+++ Document text

# 10 man limit out of Catawba



## da-animal (Aug 19, 2010)

Well guys was an excellent day on the ice, our crew of 10 all limited out, was an awesome bite, my dad pulled his pb 12 lber through the hole, I fished with my dad and younger brother in same tent, all guys were very happy, defiantly one awesome day on the lake.


----------



## Fishman43078 (Apr 16, 2013)

That had to be a blast. Those are some slobs you got there. 

Sent from my SCH-I545 using Ohub Campfire mobile app


----------



## catfishunter (Mar 10, 2009)

WOW nice fish was planning on coming up tomorrow but after seeing that picture don't think my pole can handle one of them giant *nice fish*


----------



## moke (Feb 25, 2008)

Nice bunch of fish. WTG.


----------



## Jim Stedke (Dec 5, 2005)

Andy, Here I thought I liked you !!! 

Way to go bud... a day for the memory bank.


----------



## keepinitreel (Apr 11, 2004)

Nice job Andy. I am planning to go next week but was not sure where to start. Crane Creek vs Catawba. Did you quad out there or walk?


----------



## c. j. stone (Sep 24, 2006)

keepinitreel said:


> Nice job Andy. I am planning to go next week but was not sure where to start. Crane Creek vs Catawba. Did you quad out there or walk?


X2! And roughly the location-obviously Catawba(how far, due west, nw?) 2.5 NW was a good spot last Sat. Just wondering if they have moved. Thx


----------



## osteo (Feb 8, 2014)

++++++

• **Task objective**:
Do these statements match the thread about the ice fishing day out of Catawba? For each, answer yes or no and quote the words from the thread that settle it. (a) All ten people in the crew caught their limit. (b) The first poster fished alone in a tent. (c) One reply says a spot 2.5 NW was good last Saturday.

+++ Records supplied

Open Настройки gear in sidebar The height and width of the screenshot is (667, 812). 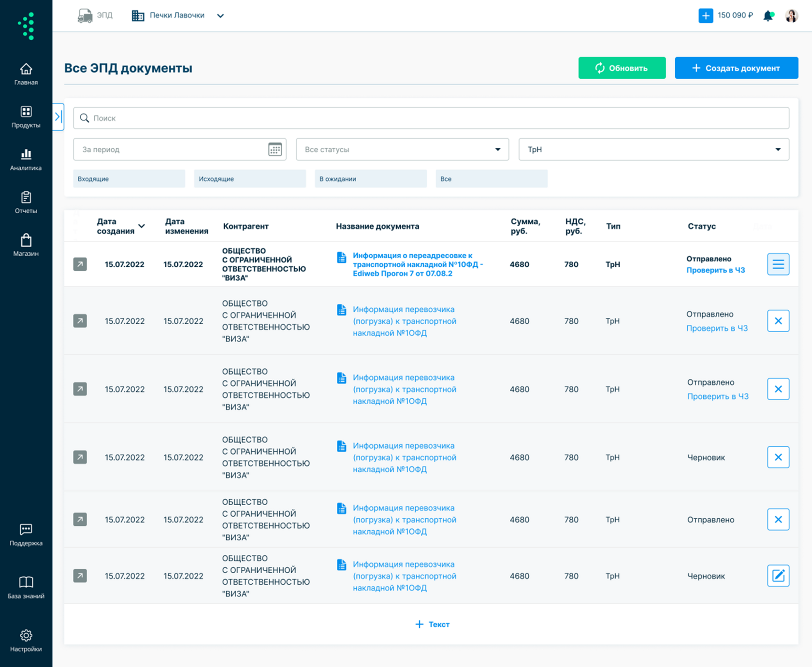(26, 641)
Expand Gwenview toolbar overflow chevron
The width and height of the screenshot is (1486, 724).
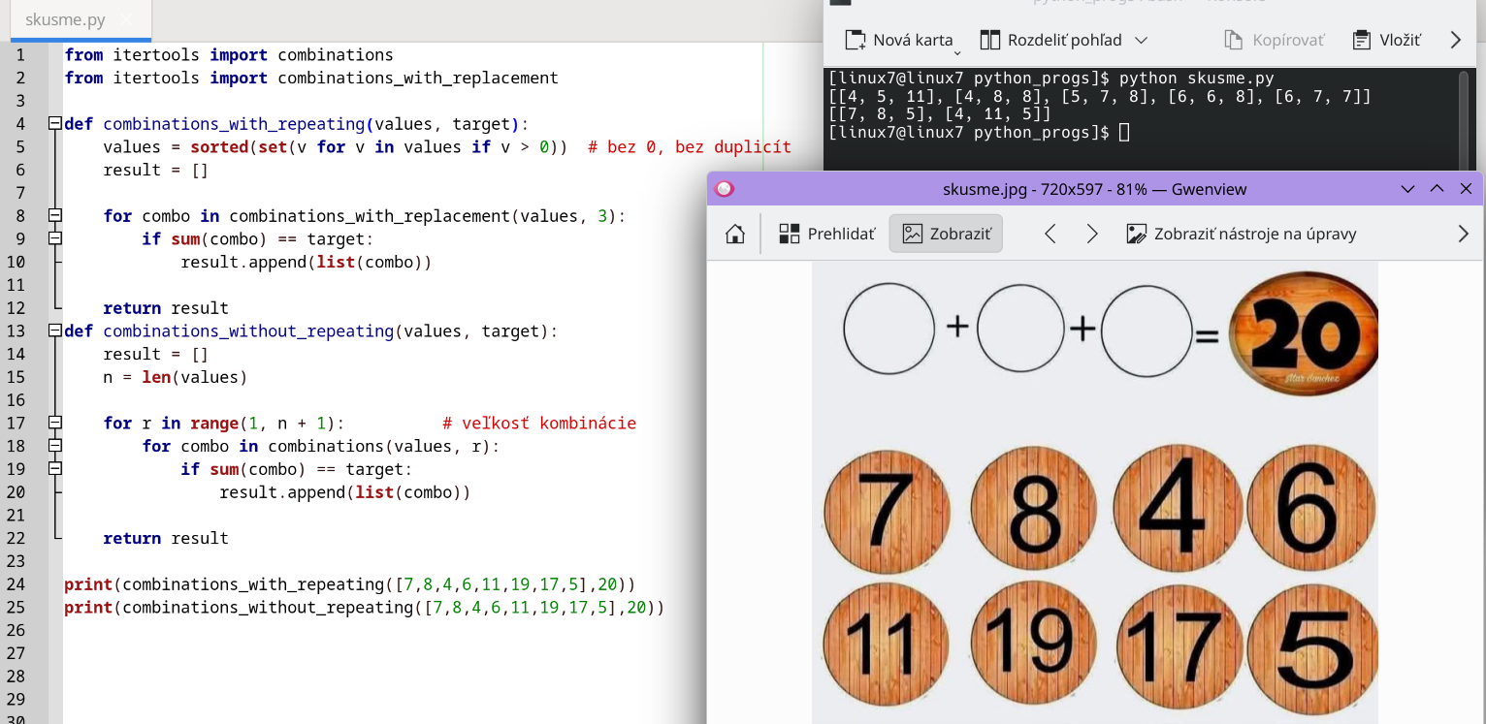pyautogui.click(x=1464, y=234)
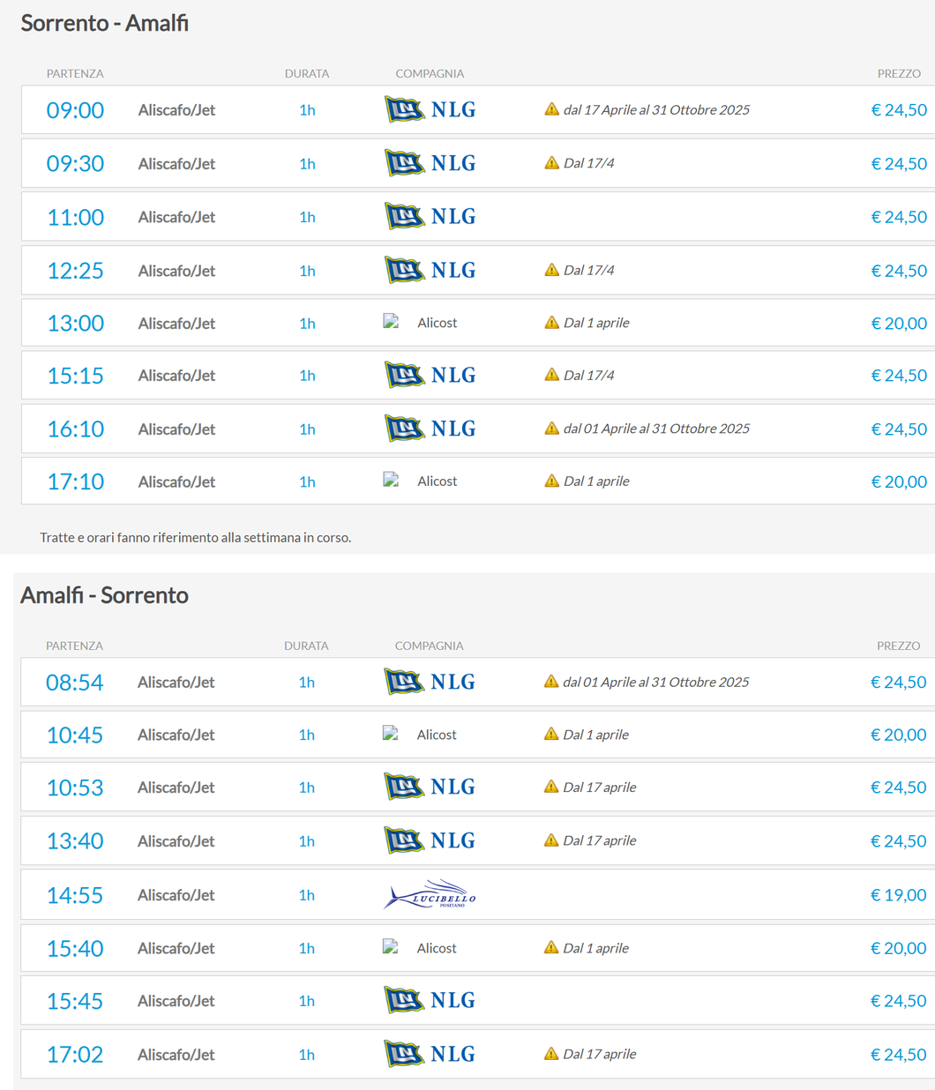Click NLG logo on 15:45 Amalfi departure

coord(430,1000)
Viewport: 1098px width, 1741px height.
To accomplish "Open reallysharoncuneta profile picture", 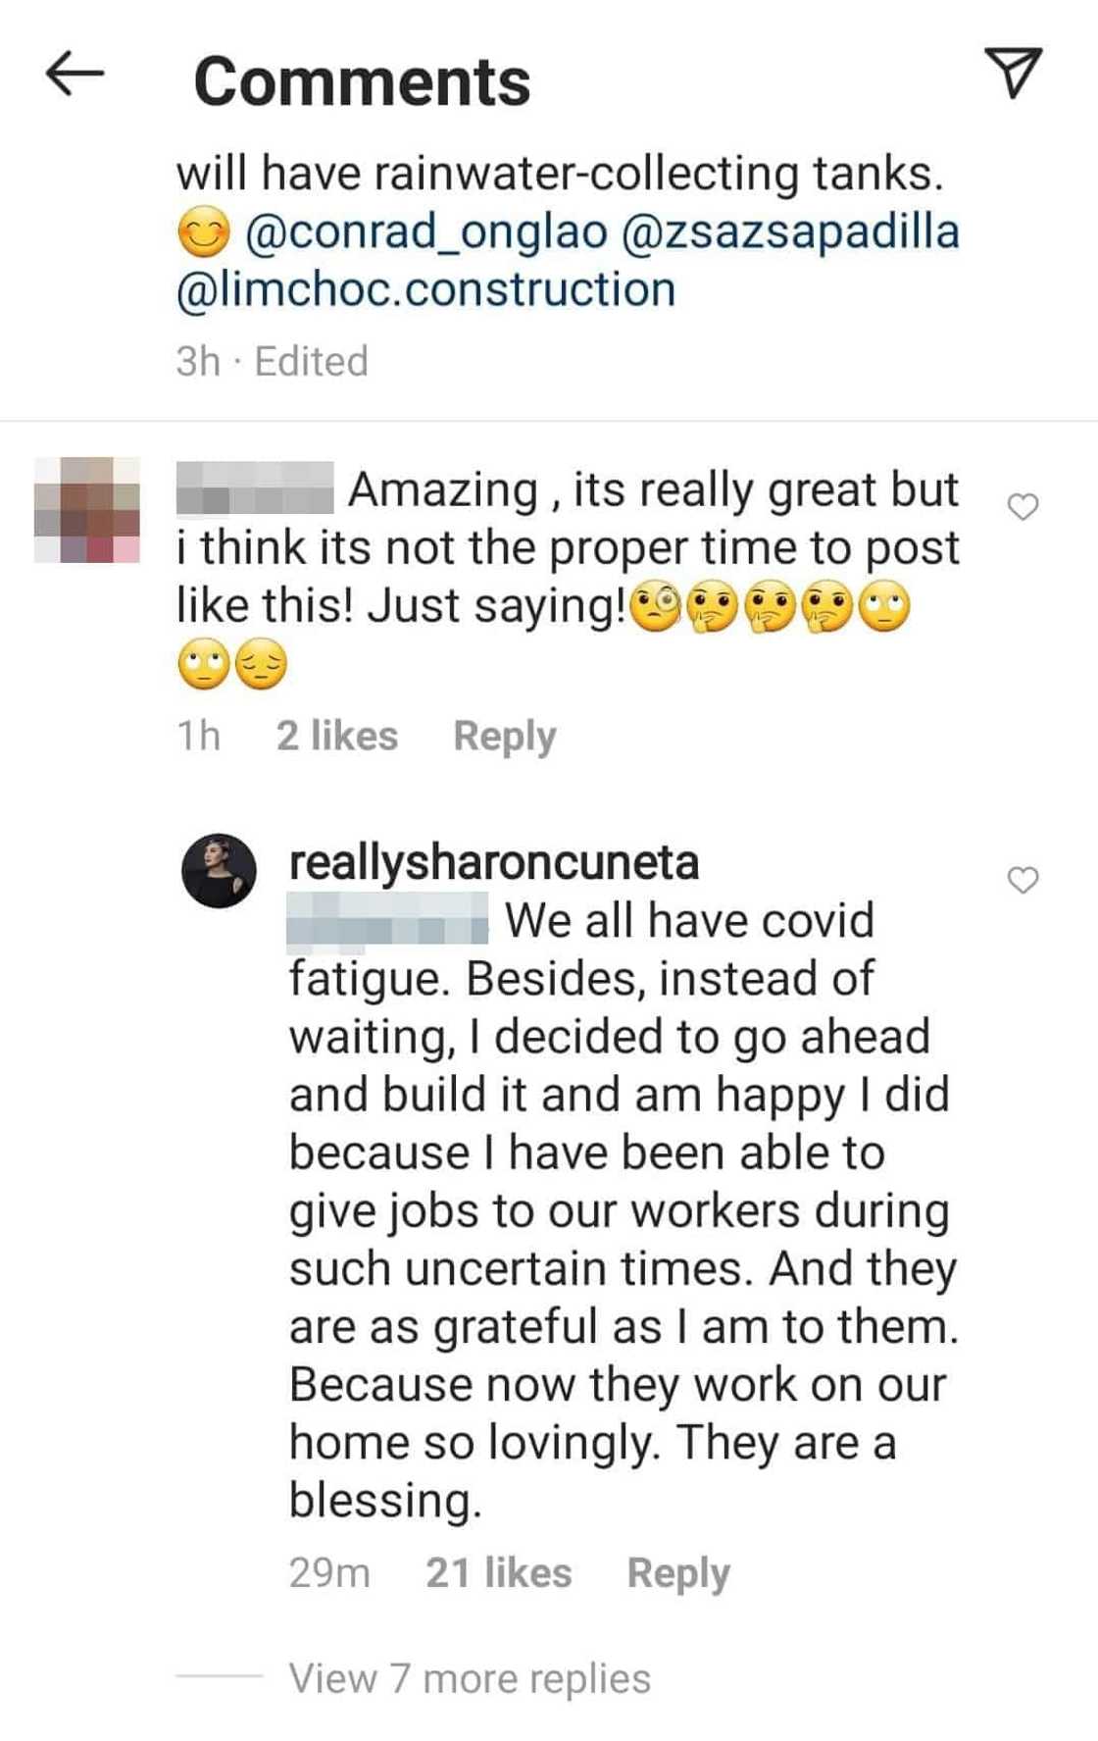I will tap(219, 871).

++++++
+++ Records supplied

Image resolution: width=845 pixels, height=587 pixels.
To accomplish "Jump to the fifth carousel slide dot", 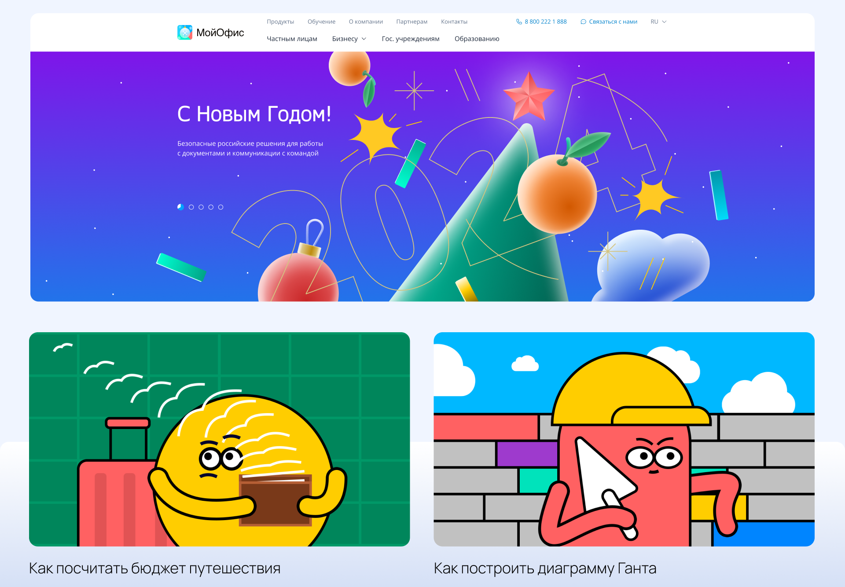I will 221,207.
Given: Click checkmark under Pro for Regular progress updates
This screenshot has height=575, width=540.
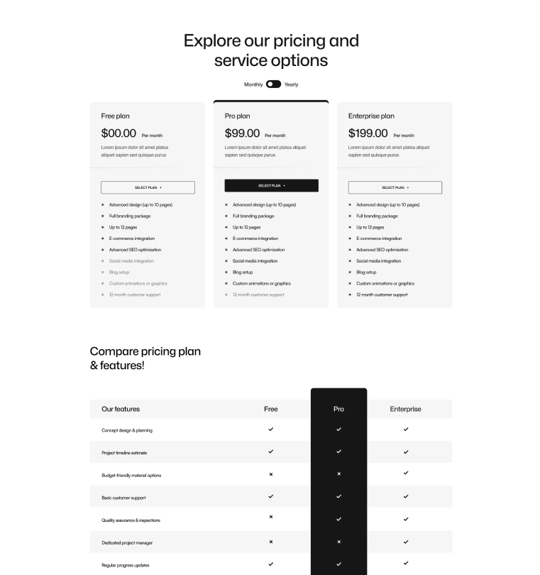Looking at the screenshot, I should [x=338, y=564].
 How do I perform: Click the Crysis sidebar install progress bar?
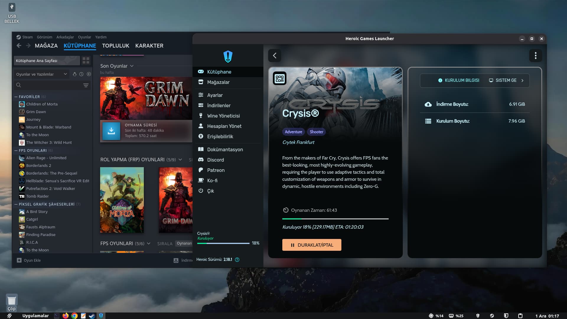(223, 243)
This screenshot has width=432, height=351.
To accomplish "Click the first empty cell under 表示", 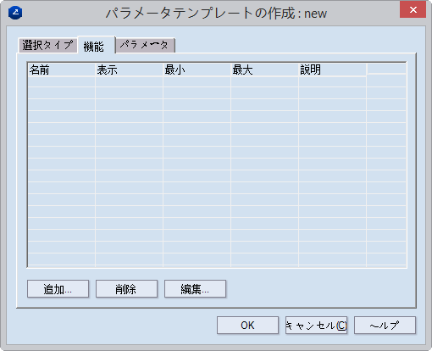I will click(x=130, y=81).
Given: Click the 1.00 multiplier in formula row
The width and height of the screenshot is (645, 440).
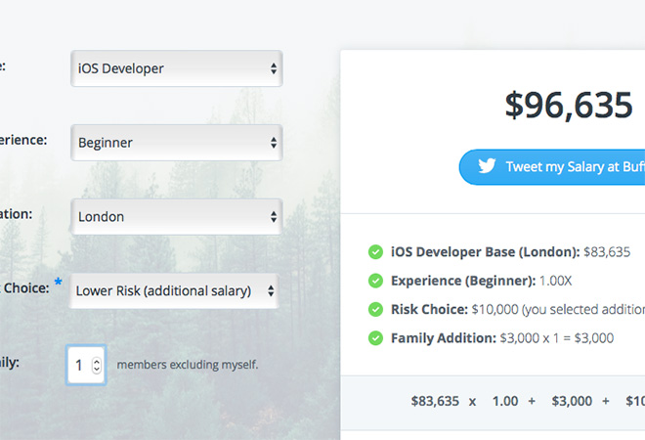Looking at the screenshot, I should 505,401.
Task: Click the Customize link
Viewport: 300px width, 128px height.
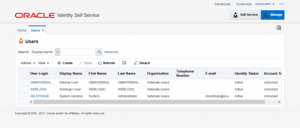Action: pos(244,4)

++++++

• **Exercise response**:
(a) Yes: "our crew of 10 all limited out"
(b) No: "I fished with my dad and younger brother in same tent"
(c) Yes: "2.5 NW was a good spot last Sat."